By Jennifer Fitisemanu, RN, BSN | Mar 5, 2021
In my role as an Epic EHR Architect, as well as my “side job” as a critical care nurse serving in overwhelmed units during the pandemic, I can attest to the importance of streamlined nursing documentation. This effort is much more than reducing the number of clicks and scrolls, whether you are moving to an electronic record format, converting to a different platform, building new documentation processes in the Electronic Healthcare Record (EHR), or looking to improve usability. Here, I discuss some concepts to help you discover opportunities to make nursing documentation more effective for the caregiver.
Be a secret shopper.
The simple secret to seeing how the nursing staff interacts with the EHR is? Go with them. Shadow the clinical staff in their day-to-day patient care and keep your eyes and ears open. Ask questions: What is the one thing that you would change? What do you spend the most time searching for in the record? And for bonus points, add software to a workstation to monitor keyboard actions and mouse clicks so that you can create a heat map of sorts for further analysis.
How are assessments and cares captured?
As the nurse documents a complex assessment, are the options they need most often at the top or the bottom of the screen? How much scrolling is needed? Is the nurse moving from screen to screen to capture all the elements of an assessment? Discrete options should allow the nurse to accurately and efficiently capture the details such as placing the most frequently needed items at the top of the screen. Watch for areas where free-text is needed to capture the clinical picture for the patient. This is important information, but free-text is also difficult to utilize for quality and reporting needs.

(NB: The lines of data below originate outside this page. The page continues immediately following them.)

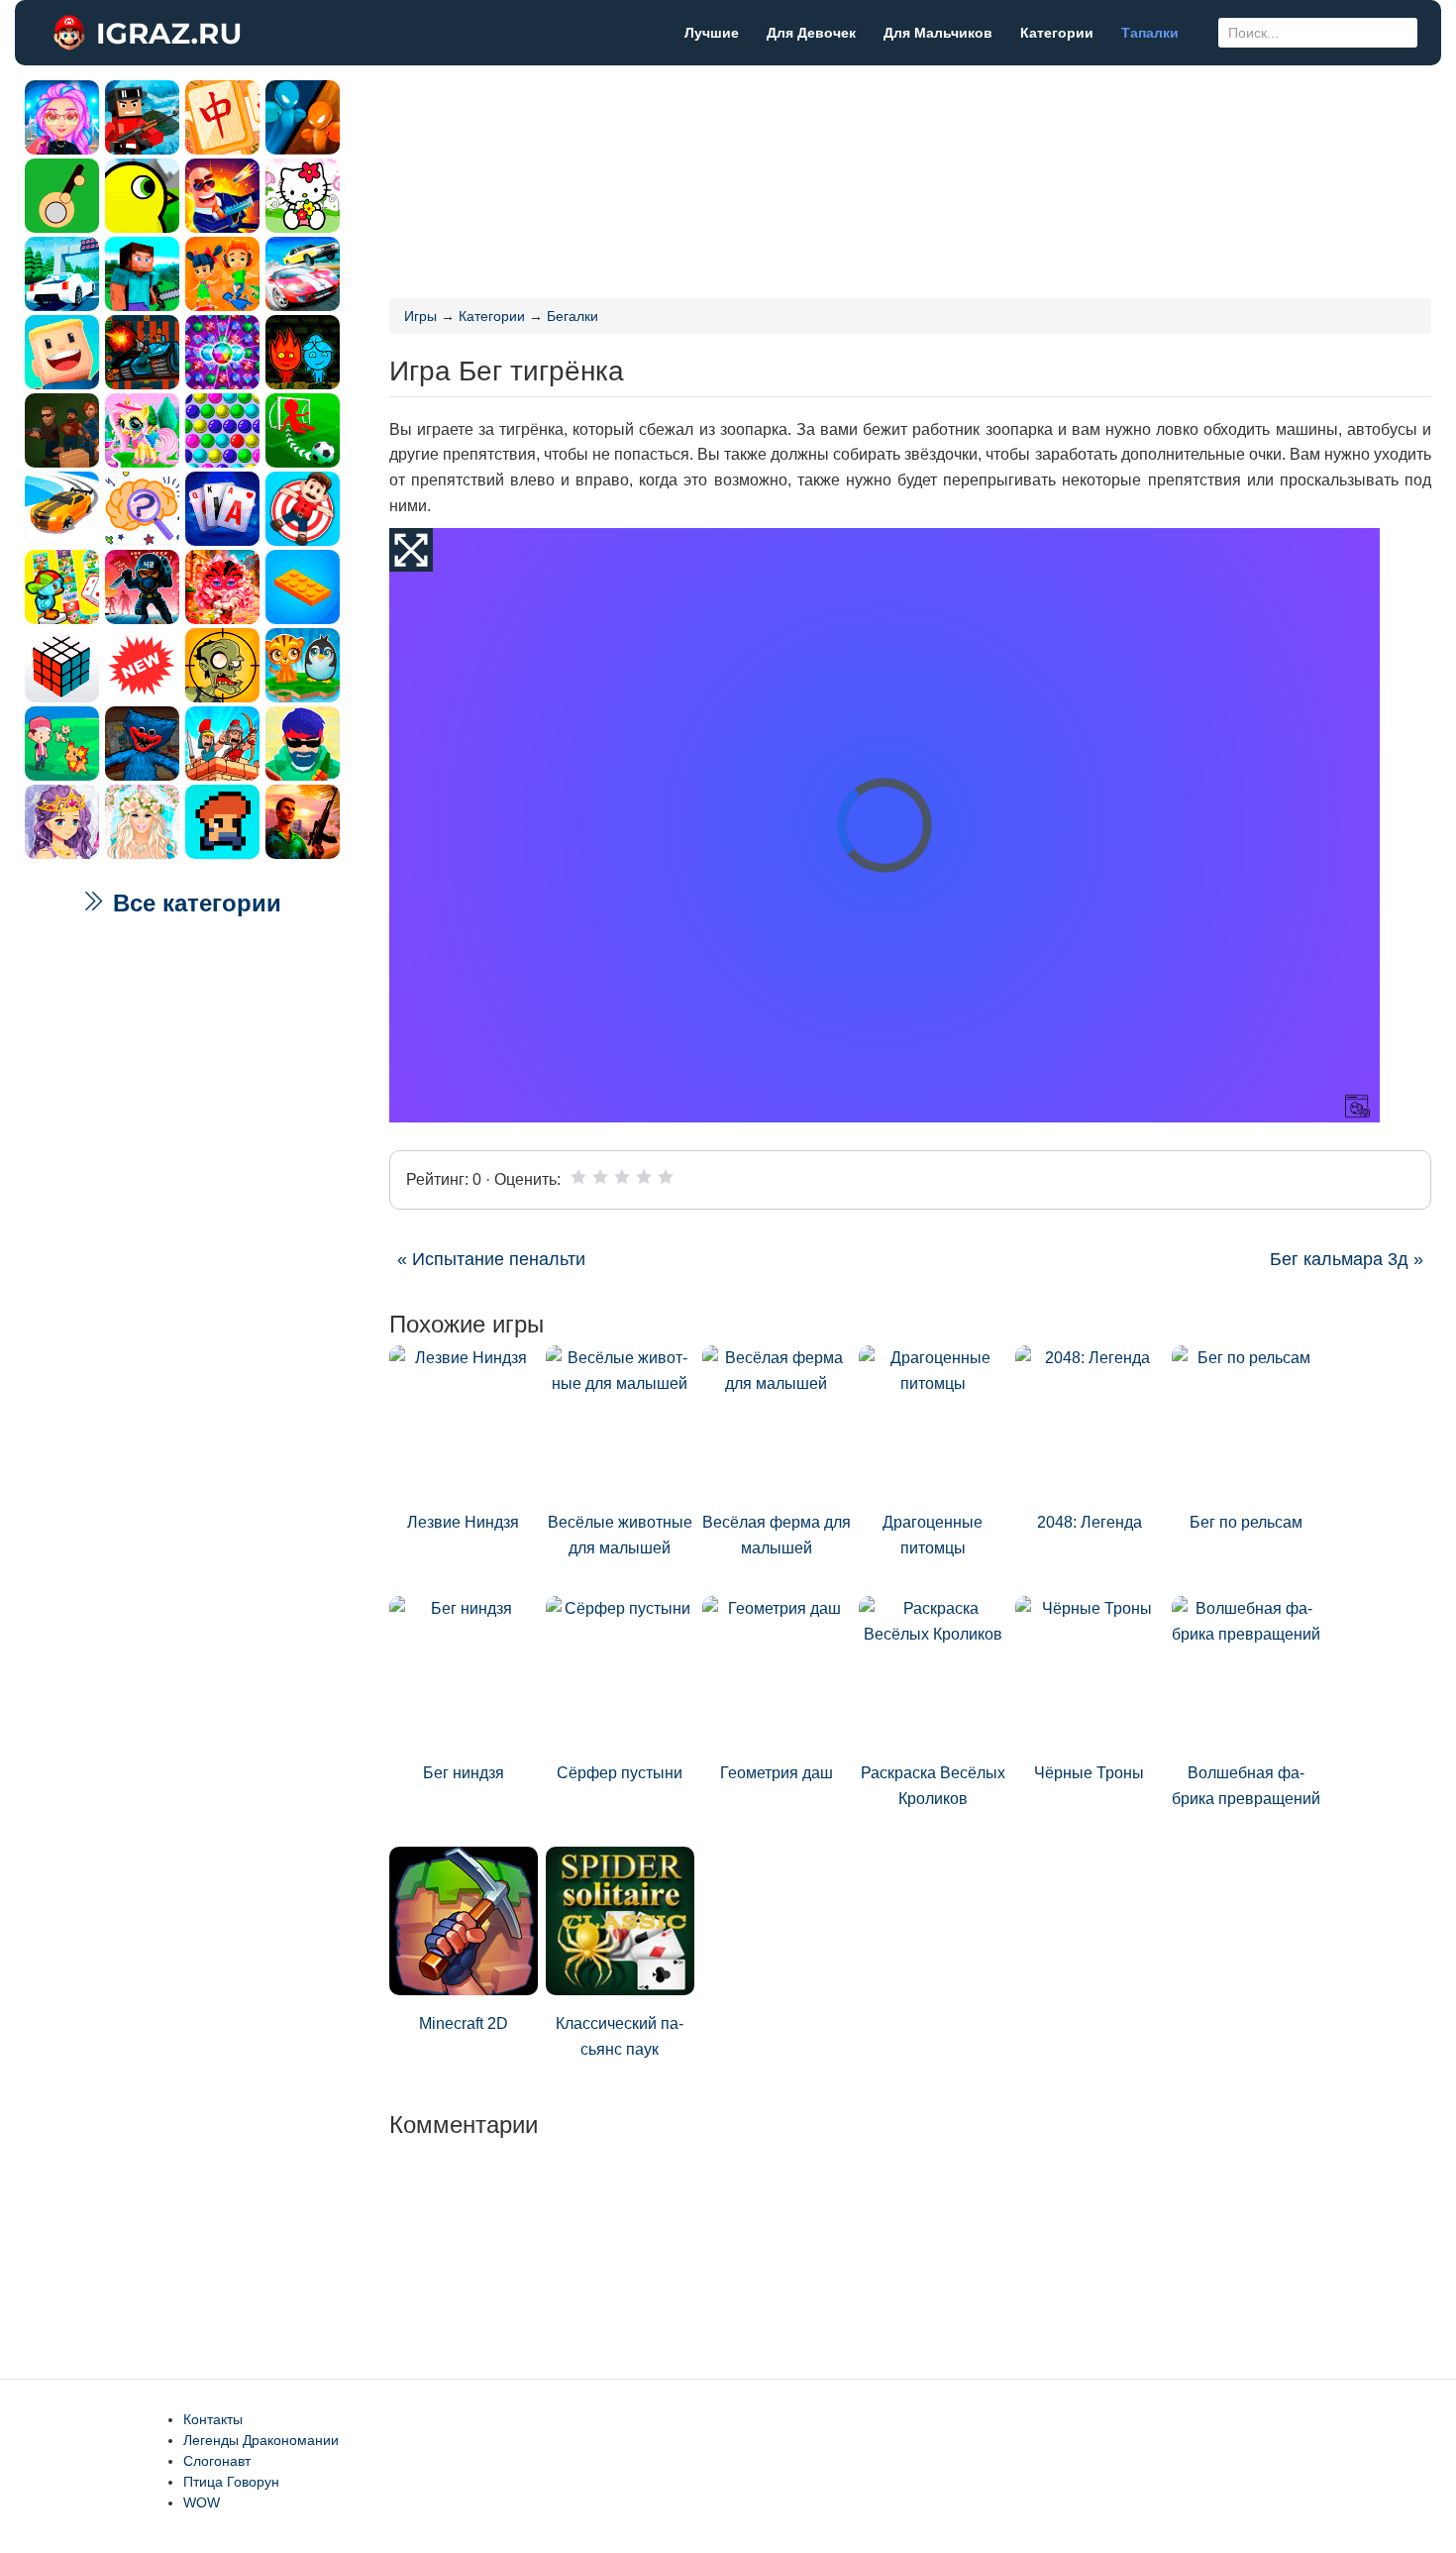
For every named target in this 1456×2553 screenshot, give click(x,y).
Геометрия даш (776, 1772)
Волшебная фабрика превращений (1246, 1785)
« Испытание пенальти (491, 1259)
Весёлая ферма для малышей (776, 1535)
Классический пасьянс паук (619, 2036)
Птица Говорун (231, 2482)
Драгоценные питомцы (933, 1535)
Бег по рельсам (1246, 1522)
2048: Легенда (1089, 1522)
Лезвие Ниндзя (463, 1522)
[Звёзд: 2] (600, 1177)
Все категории (193, 903)
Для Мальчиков (938, 33)
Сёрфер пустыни (619, 1772)
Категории (1056, 33)
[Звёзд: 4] (644, 1177)
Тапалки (1150, 33)
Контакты (213, 2419)
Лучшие (711, 33)
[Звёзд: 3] (622, 1177)
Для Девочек (811, 33)
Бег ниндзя (463, 1772)
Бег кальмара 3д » (1346, 1259)
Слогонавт (217, 2461)
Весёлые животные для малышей (620, 1535)
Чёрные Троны (1089, 1772)
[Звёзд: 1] (578, 1177)
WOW (201, 2502)
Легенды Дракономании (261, 2440)
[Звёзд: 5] (666, 1177)
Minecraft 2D (463, 2023)
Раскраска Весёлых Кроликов (933, 1785)
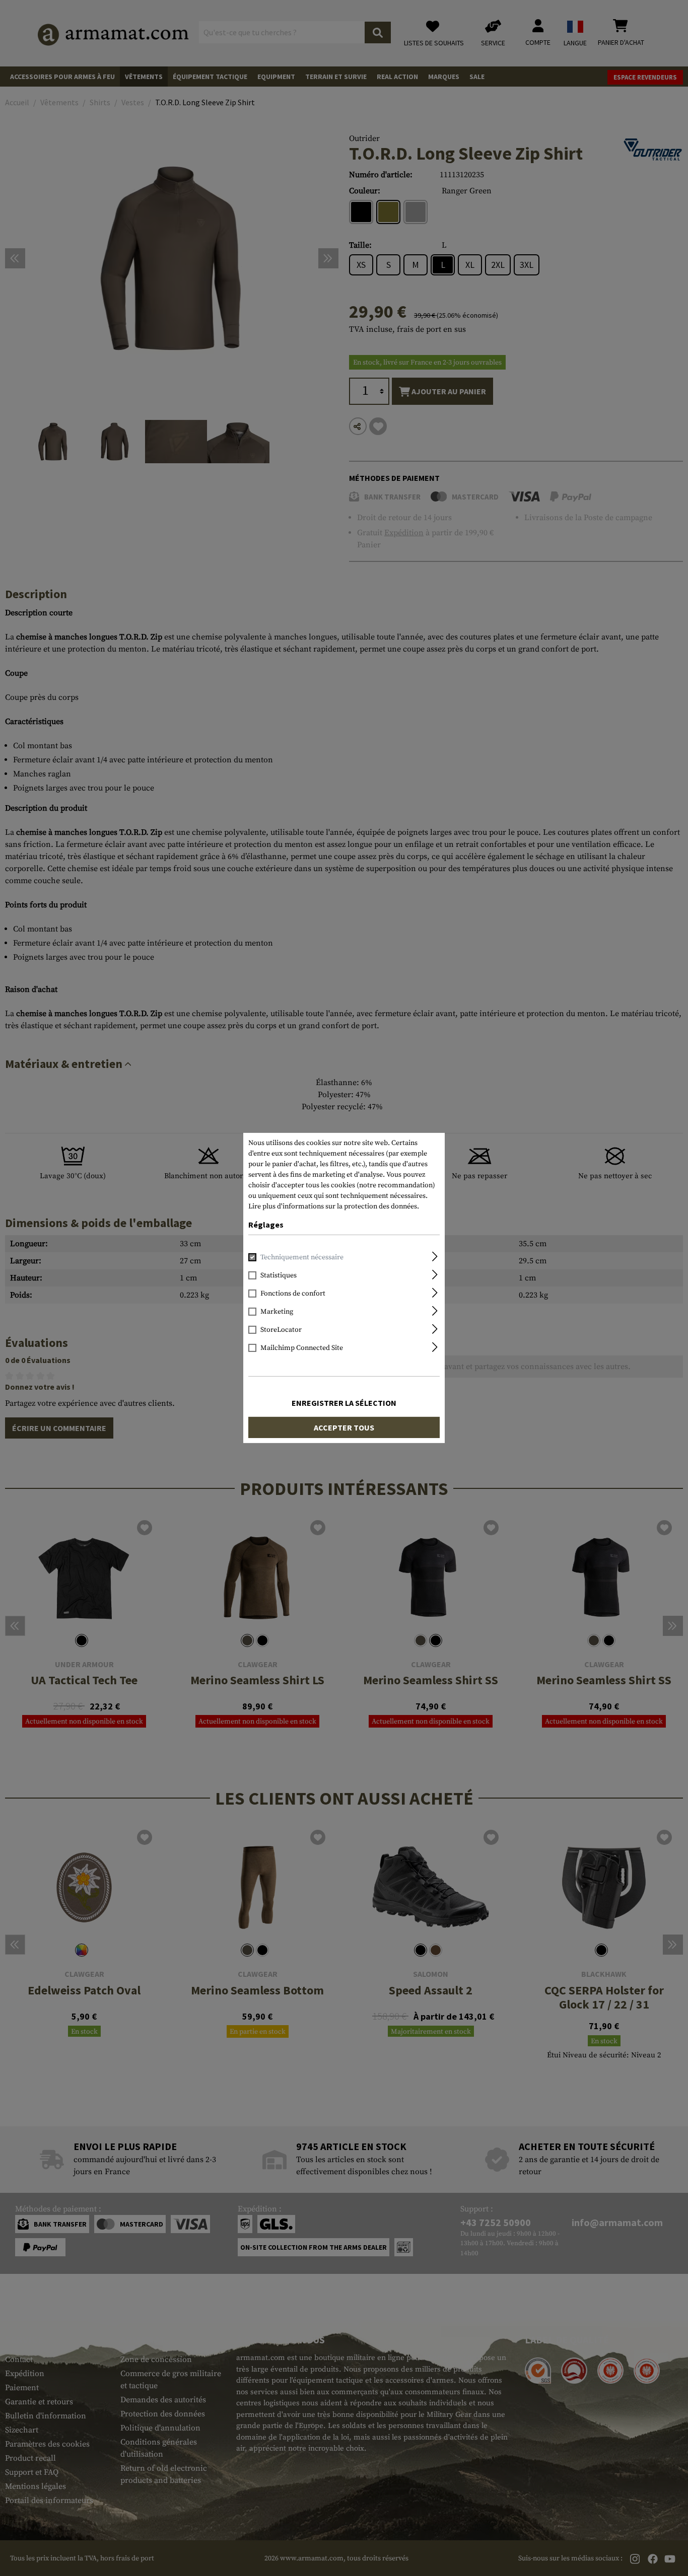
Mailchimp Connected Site (301, 1347)
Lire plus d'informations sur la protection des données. (333, 1206)
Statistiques (278, 1275)
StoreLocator (281, 1329)
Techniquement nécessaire (301, 1257)
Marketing (276, 1311)
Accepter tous (344, 1427)
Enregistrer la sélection (344, 1403)
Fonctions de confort (292, 1293)
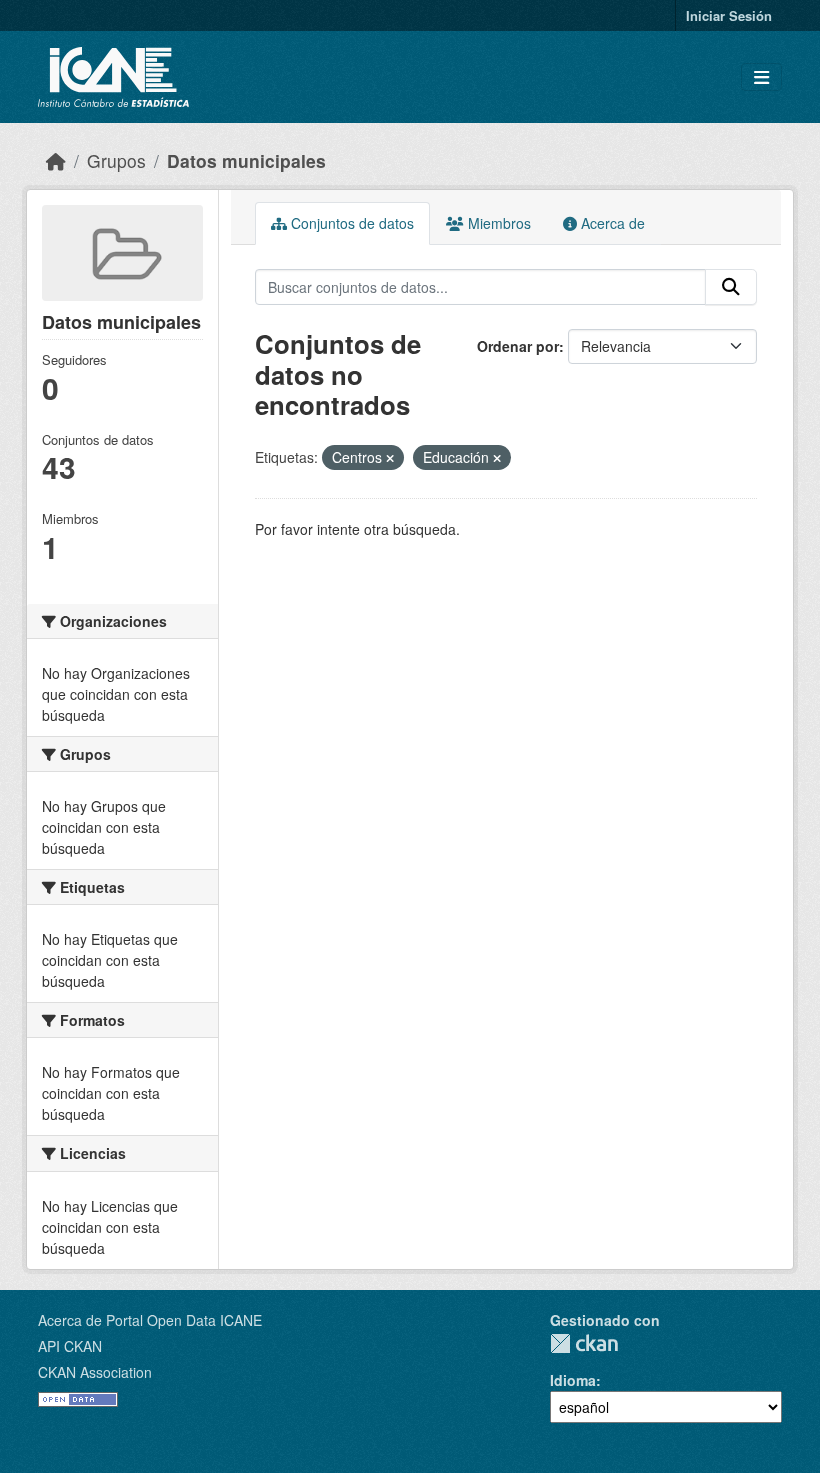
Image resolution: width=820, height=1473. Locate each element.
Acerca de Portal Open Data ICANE (150, 1320)
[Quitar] (390, 458)
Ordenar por (518, 346)
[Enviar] (731, 287)
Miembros (497, 223)
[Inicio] (56, 160)
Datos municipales (246, 160)
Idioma (573, 1380)
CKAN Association (95, 1372)
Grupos (116, 160)
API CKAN (70, 1346)
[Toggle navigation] (761, 77)
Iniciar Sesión (729, 15)
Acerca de (611, 223)
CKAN (584, 1343)
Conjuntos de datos (350, 223)
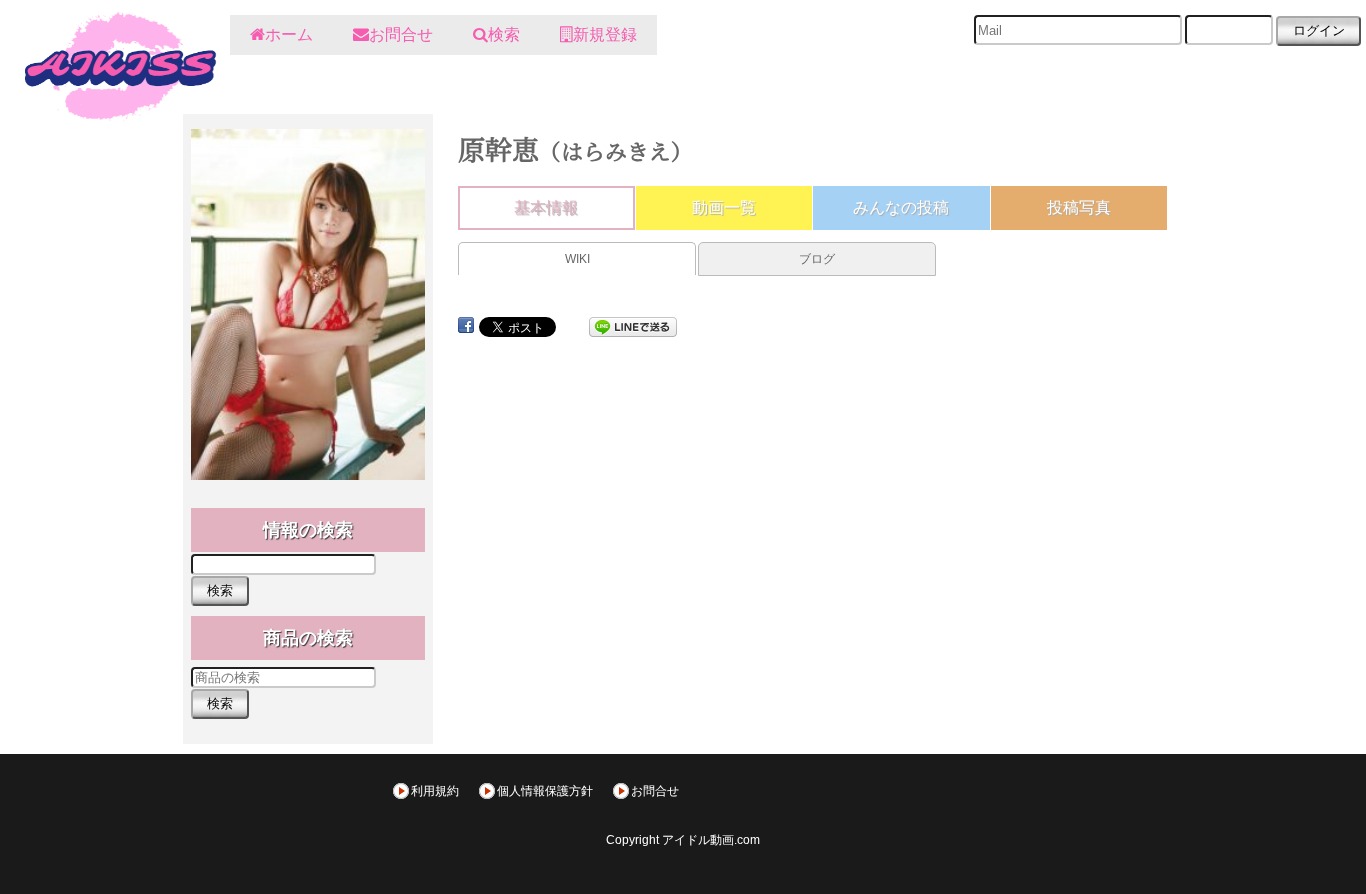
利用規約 (435, 791)
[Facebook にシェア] (466, 325)
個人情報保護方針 (545, 791)
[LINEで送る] (633, 325)
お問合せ (655, 791)
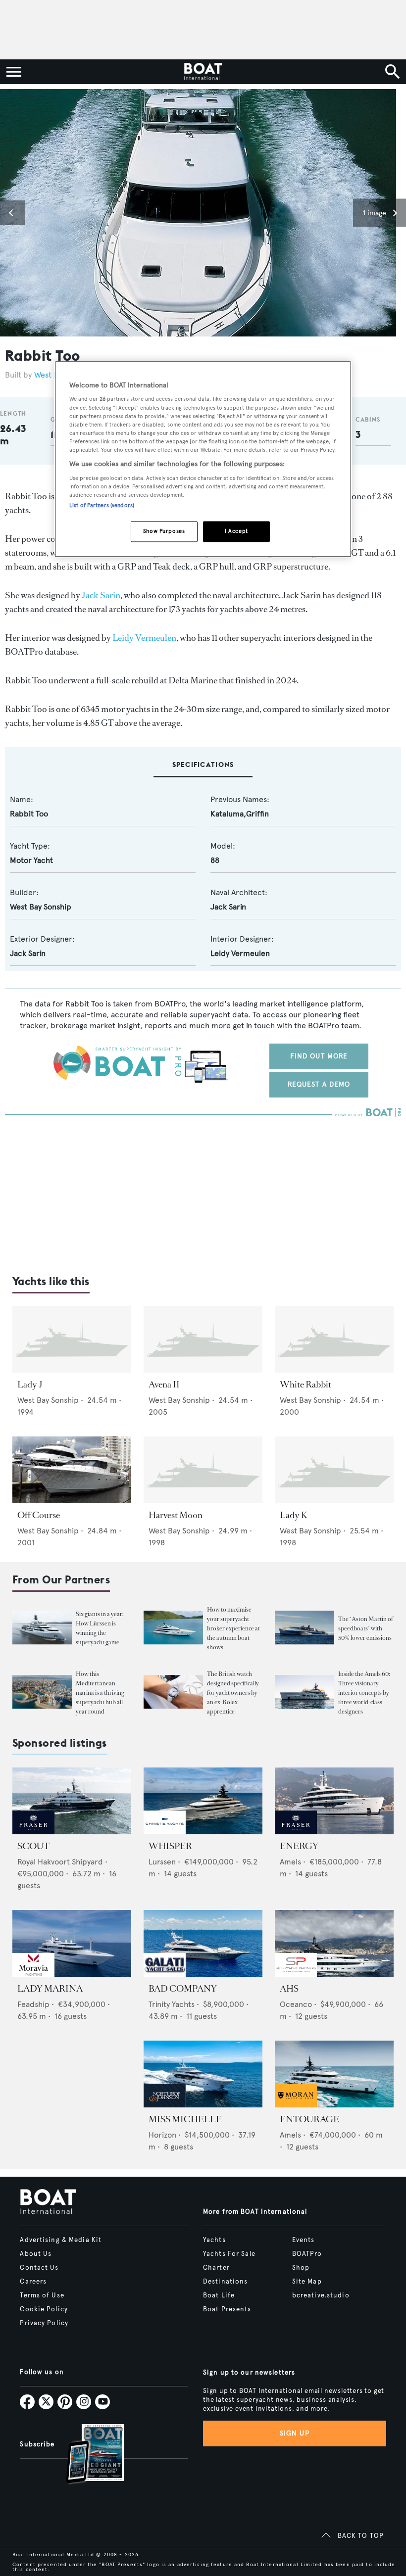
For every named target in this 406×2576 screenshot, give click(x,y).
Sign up (294, 2433)
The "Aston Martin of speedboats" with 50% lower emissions (365, 1628)
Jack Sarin (101, 595)
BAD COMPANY (183, 1989)
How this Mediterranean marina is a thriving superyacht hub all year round (100, 1693)
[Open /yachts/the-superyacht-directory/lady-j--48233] (71, 1339)
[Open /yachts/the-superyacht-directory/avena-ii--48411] (203, 1339)
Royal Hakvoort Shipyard (60, 1861)
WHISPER (170, 1846)
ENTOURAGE (309, 2119)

Data collection for quality improvement.
From an operational perspective, data captured by the nurse should support the regulatory and quality improvement measures. From the nursing point of view, streamlining the documentation decreases their workload and gives time back to care for the patient.
Clicking boxes to specifically show that a measure is being met often leads to more boxes to click. Too often I hear, “We have to document that here for it to count.” Optimization and observation of nurse interaction with the screens is a great opportunity to shift the paradigm from clicks for a measure to “count” to using the organic flow of nursing documentation to capture the data needed to show high-quality care and compliance.
Hit the highlights – know documentation standards.
Documentation is only a portion of what a nurse does every time they work. Knowing what must be documented and what is essential for the patient’s clinical picture needs to be the primary goal. For example, the EHR can be leveraged to guide staff caring for a patient post-surgery or post-stroke by placing all the information needed in one location of the patient’s chart. A well-designed activity can display relevant clinical data, time-sensitive documentation needs for the care team, with the overarching goal to improve care and outcomes for our patients.
For clicks sake, start planning.
Streamlining nursing documentation shouldn’t sit on the back burner for the next big project. Quick wins go a long way to improve the nurses’ experience, give critical time back, and builds adoption and momentum for improvement initiatives. Start by scheduling some time as a secret shopper, create a plan, and present the opportunities for improvement to your facility decision-makers.